The OIG concluded in this case that the bills to Medicare and Medicaid for non-residents services were not "substantially in excess" of their usual charges. Rather than charging their residents or their insurers for EMS, the OIG notes, the District has elected to instead cover those costs through tax revenues via a referendum. The OIG said that choice did not require the District to also provide EMS to non-residents without charge. Even though the District categorized patients into "resident" and "non-resident" categories, the OIG said that its billing practices within each category were consistent - that no resident was billed and that all non-residents were billed - and thus its decision to bill non-residents, but not residents was reasonable and within its discretion.

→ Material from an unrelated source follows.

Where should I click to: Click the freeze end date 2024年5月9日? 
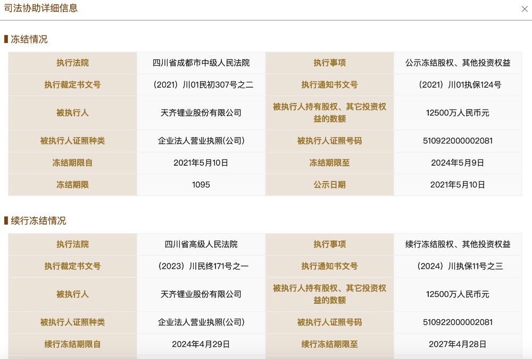[x=458, y=163]
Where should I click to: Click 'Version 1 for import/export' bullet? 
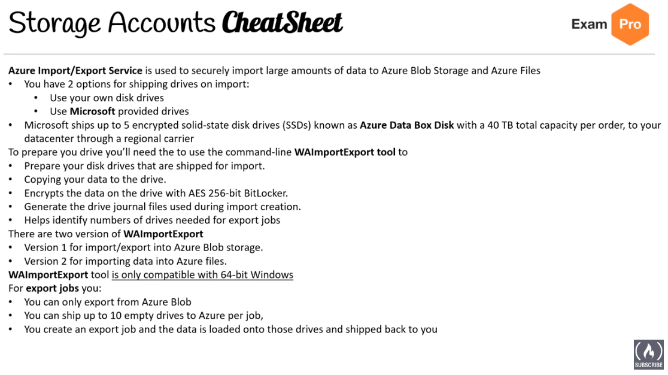144,247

It is important to note that OIG Advisory Opinions provide an analysis of proposed arrangements only with respect to specific federal laws, particularly the AKS. There may be other laws that could potentially be implicated even where the OIG does not take issue with an arrangement in an Advisory Opinion. For example, in a recent Florida case, a state court judge found an ordinance where a municipality had a separate lower fee schedule for municipal residents and a higher fee schedule for non-residents to be an unauthorized tax that violated the Florida Constitution. A resident of St. Petersburg, FL challenged the $100 non-resident surcharge that the City of Miami billed to non-city residents when they receive EMS, after she was injured, transported by the City's Fire Rescue Department, and then charged the "non-resident" surcharge. In granting summary judgment in favor of the plaintiff non-resident, the court found the surcharge to be an unconstitutional user fee under the Florida Constitution. The judge found that the added fee was also unconstitutional because it discriminated on the basis of residency and impaired Florida's constitutional right to intrastate travel. (Haigley v. City of Miami, Case No. 11-01364 CA 05, 11th Judicial Circuit (May 1, 2013).
The bottom line is that EMS agencies must carefully evaluate every billing arrangement not just for potential AKS issues, but also for issues under other federal and state laws - even where the arrangement would pass the OIG's review. You need to consult with health care counsel familiar with the AKS and other health care related laws whenever you are unsure of the arrangement passing legal muster.